Heiter>> It's just that there's a building that way.

Reeree>> I don't see why that's a problem.
Reeree>> We'll just burn it down.
Heiter>> It looks like an orphanage.
Reeree>> Perfect.
Heiter>> How is that perfect?
Reeree>> Didn't you ever see Annie?
Reeree>> No one will miss them.
Heiter>> You have serious issues, you know that?

His method is a little more sedate.

Heiter>> Okay, turn right.
Reeree>> Where, exactly?
Heiter>> Back where I said "turn right."
Reeree>> ...
Heiter>> Now, technically, you want to turn completely around.
Reeree>> Now, technically, I'm going to have to burn down an orphanage
Reeree>> Just to calm my nerves.
Heiter>> You have serious issues, you know that?
Reeree>> We'll make s'mores.

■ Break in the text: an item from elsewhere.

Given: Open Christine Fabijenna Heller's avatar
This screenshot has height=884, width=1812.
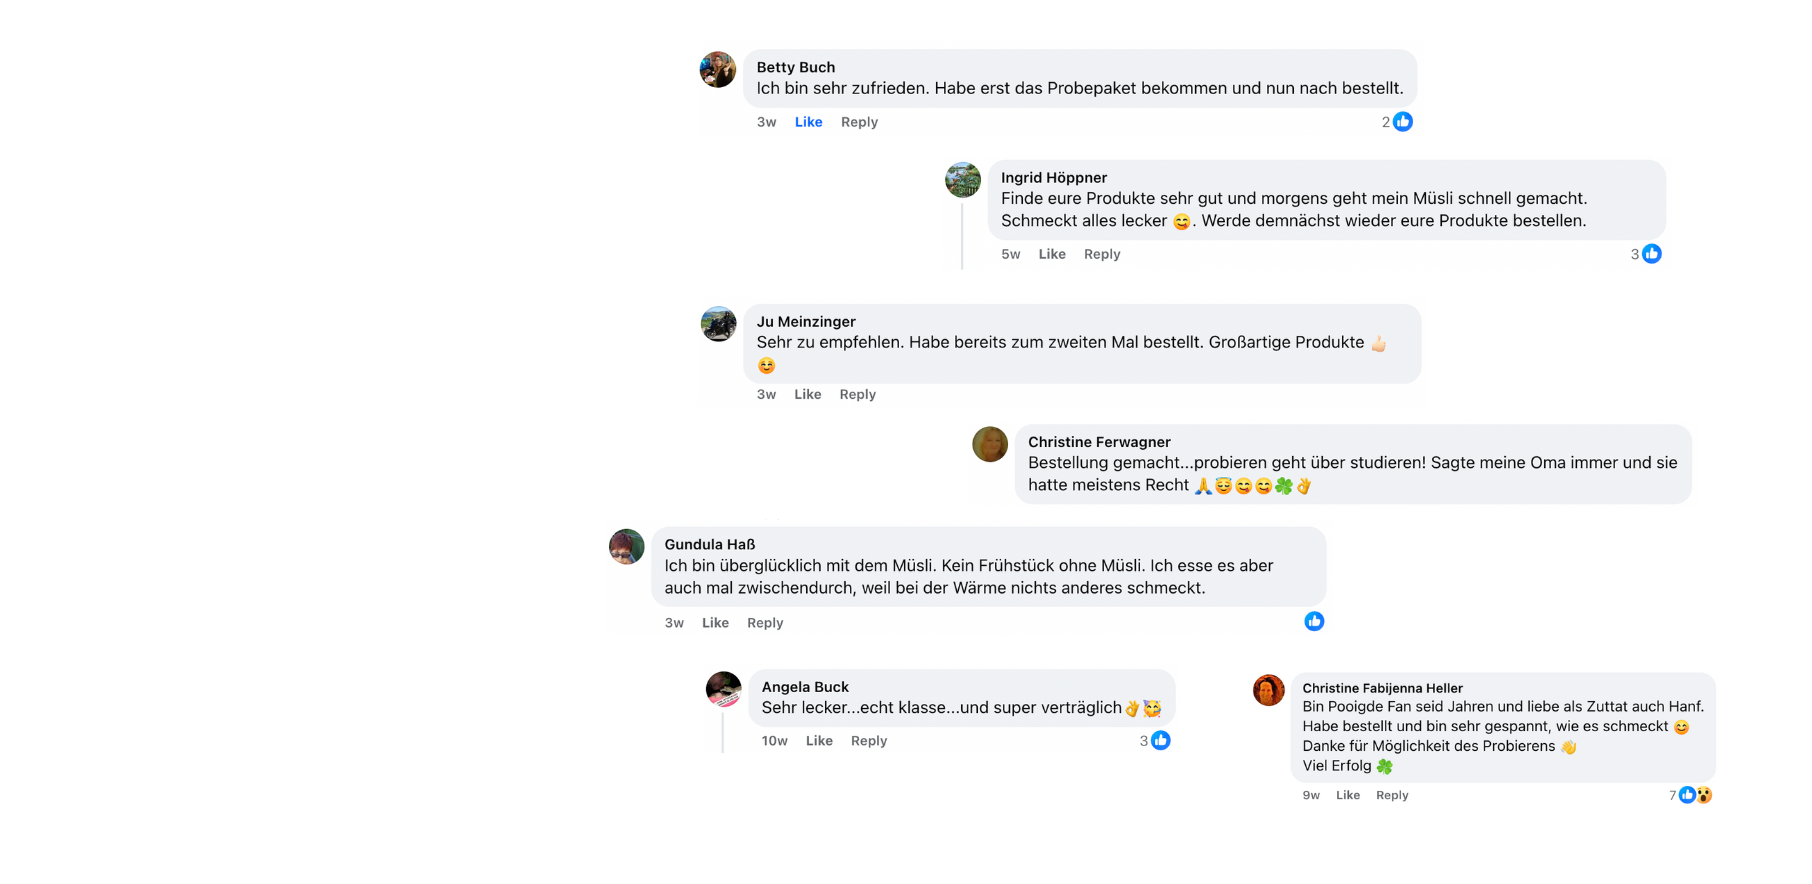Looking at the screenshot, I should (1268, 690).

It'll be great.
Heiter>> Watch out for that Orc.
Reeree>> What Orc?

Orcish Fodder hits Reeree for 58 points of damage.
Reeree was defeated by Orcish Fodder.

Orcish Fodder hits Heiter for 47 points of damage
Heiter was defeated by Orcish Fodder.

It's been a long walk, and I'm never going to get the smell of burning orphan out of my robe.

On top of that, there are just some areas where you want to be extra careful. Here's something of how our conversations went:

Reeree>> Okay, we need sneak here.
Reeree uses a silent oil.
Reeree gains the effect of sneak.
Reeree>> What are you doing?
Heiter>> What?
Reeree>> We need sneak.
Heiter>> Okay.
Reeree>> That means you have to use the sneak oil.
Heiter>> Okay.
The effect of sneak is wearing off.
Reeree>> Seriously, what are you doing?
Heiter>> Did that work?
Reeree>> No.
The effect of sneak is wearing off.
Reeree>> I don't know what you think you did, but it didn't work.
Heiter>> Um...
Reeree sighs dejectedly.
Reeree>> Click into your inventory, select the sneak oil
Reeree>> Click it to USE it, then select yourself to use it on.
Heiter>> Okay.
Heiter>> I don't have a sneak oil.
Reeree>> I gave you two stacks!
Heiter>> You gave me silent oils.
Reeree>> ...
Reeree>> Use those instead, then.
The effect of sneak is wearing off.
Reeree>> Whenever you want to use that oil...
Reeree>> Today would be good.

Heiter uses a silent oil.
Reeree loses the effect of sneak.

Goblin Smithy hits Reeree for 471 points of damage
Heiter starts casting Cure on Reeree.
Reeree was defeated by Goblin Smithy.

Goblin Smithy hits Heiter for 378 points of damage.
Heiter was defeated by Goblin Smithy.

It's been a long trip getting here. My patience, which is almost nonexistant to begin with, has been tried and tested. Many times.

On the plus side, s'mores.


Tuesday, August 01, 2006

Manaclipper

I need to run to Carpenters Landing and then take a ride on the Manaclipper. As such, I'll be back in about two weeks.

Maybe one of the other mules will keep you up to date on the plan to take over the world while I am out, but I doubt it.

Whether I tell you about my adventurers will depend on how many comments I get.